Introduction to Analysis
Final Exam
分析导论final代考 In the induction step, the original proof wrote “x and y were arbitrary pens in P so all pens in P are the same color”.
Problem 1 分析导论final代考
In the induction step, the original proof wrote “x and y were arbitrary pens in P so all pens in P are the same color”. Being arbitrary pens in P doesn’t imply x and y are of same color because P is an arbitrary set of n+1 pens, which is not proved to be of same color yet. The flaw in this proof provided is that it used the conclusion that we need to prove as an evidence.
Problem 2 分析导论final代考
(a)Suppose sets ,by definition. Note that if any one of them is not ℝ or ∅, then its complement is finite, and its union with another set whose complement is also finite would generate a new set whose complement is finite.

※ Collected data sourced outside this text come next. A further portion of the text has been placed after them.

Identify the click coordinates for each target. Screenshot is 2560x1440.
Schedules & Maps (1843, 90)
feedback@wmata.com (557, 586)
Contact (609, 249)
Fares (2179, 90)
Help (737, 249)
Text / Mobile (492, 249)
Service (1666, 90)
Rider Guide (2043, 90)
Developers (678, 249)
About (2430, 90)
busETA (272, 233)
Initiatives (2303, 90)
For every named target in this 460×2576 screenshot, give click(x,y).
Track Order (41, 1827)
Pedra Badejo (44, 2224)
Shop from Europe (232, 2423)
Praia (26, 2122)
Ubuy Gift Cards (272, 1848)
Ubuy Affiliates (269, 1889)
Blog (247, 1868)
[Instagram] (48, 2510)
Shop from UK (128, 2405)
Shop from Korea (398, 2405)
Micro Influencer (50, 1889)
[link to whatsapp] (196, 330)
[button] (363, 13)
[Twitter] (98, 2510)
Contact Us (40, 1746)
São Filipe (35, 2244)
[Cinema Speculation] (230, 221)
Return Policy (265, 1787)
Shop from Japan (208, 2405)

Therefore if 𝑆1, 𝑆2 ∈ 0, it follows that . For a countable union of sets in 0, we have, by induction, the union is also in 0
(b)Suppose ,we have that:
The third scenario can be proved by showing:
Is a union of two finite sets. It’s obvious 
is also finite. By induction, a union of finite number of finite sets is also finite. Therefore a finite intersection of sets in is also in 0. 分析导论final代考
(c)Proof: for every element 𝑂 ∈ 0 that contains 0, then 𝑂 = ℝ or that is finite by definition of 0. If 𝑂=ℝ, then there exists that for all 𝑛 ≥ 100.
If is finite and𝑂≠ℝ, then there exists 100 ∈ ℕ a finite set of points {𝑑1,𝑑2,… ,𝑑𝑘|𝑑𝑖∈ℝ, 𝑑𝑖∉𝑂} that i𝑛∈𝑂=ℝis not in . Without loss of generality assume is the minimum of these points with a positive value. Then we have 
, such that 
. For any 𝑛 ≥ N, 
If such positive 𝑑1 doesn’t exist, then let N = 100.
So 
-converges to 0. 分析导论final代考
(d)Following the routine in part (c). Note that if 𝑂 = ℝ that contains 1, then𝑁 = 100, for all𝑛 ≥100, 
.
If is finite and 1∈0. Because 𝑂c is finite, so 𝑂 must contain an interval that has 0 in it. We can still have 
where 𝑑1 is the smallest positive value in the point set that is not in 𝑂. And for all 𝑛 ≥ N, 
The above argument can be further expanded to prove that sequence 
-converges to any 𝐿 ∈ ℝ.
(e)Prove: for any 𝐿∈ℝ,if and𝑂∈0, then𝑂=ℝ or 𝑂𝑐 is finite
If 𝑂=ℝ, let 𝑁=100, for any 𝑛≥100,𝑥𝑛=𝑛∈ 𝑂.
If , note that only a finite set of k points is not in , let be the maximum value of such points, and 𝑁=⌈𝑑𝑘⌉ +1∈ℕ. For any 𝑛≥N,𝑥𝑛=𝑛 >𝑑𝑘, 𝑥𝑛 ∈ 𝑂.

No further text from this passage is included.